BEGIN

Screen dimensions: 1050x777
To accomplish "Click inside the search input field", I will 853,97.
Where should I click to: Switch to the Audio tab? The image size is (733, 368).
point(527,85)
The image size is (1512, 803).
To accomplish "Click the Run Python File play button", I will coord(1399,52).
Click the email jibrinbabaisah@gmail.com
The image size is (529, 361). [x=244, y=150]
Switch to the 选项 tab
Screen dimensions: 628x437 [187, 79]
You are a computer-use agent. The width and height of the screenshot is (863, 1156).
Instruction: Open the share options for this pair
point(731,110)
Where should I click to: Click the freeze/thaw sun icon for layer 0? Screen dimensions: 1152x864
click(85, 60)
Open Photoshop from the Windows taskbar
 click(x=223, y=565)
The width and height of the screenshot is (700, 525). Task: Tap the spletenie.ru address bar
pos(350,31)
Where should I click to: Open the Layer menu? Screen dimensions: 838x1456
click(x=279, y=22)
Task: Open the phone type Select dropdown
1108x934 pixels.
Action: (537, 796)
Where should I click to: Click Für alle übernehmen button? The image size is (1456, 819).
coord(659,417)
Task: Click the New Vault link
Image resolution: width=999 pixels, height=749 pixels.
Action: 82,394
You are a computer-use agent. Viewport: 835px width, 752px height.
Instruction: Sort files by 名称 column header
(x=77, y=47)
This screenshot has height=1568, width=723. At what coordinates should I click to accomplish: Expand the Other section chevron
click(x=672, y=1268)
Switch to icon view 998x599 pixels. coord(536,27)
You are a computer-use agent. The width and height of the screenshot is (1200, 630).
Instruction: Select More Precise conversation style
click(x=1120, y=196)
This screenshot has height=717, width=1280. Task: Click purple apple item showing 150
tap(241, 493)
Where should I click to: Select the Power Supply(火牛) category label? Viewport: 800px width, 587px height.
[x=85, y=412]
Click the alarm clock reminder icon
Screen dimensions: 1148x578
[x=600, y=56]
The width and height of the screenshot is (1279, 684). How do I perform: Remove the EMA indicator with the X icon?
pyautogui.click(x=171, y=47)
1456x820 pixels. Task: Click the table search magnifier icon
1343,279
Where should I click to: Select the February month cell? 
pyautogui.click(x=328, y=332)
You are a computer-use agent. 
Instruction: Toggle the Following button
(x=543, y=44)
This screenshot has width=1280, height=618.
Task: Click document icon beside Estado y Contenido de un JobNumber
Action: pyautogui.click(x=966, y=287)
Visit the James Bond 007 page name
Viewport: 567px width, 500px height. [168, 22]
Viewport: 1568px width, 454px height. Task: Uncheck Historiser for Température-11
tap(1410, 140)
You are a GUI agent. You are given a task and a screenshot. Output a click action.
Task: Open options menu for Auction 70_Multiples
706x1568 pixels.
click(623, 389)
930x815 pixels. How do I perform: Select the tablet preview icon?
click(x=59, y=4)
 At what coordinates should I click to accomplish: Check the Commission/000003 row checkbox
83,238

END

Go through the records above, find each line with the string "computer", and copy it.

■ TASK SOLUTION ■
You are a computer-use agent. The width and height of the screenshot is (863, 1156).
You are a computer-use agent. Viewport: 835px width, 752px height.
You are a computer-use agent. The width and height of the screenshot is (1200, 630).
You are a computer-use agent. 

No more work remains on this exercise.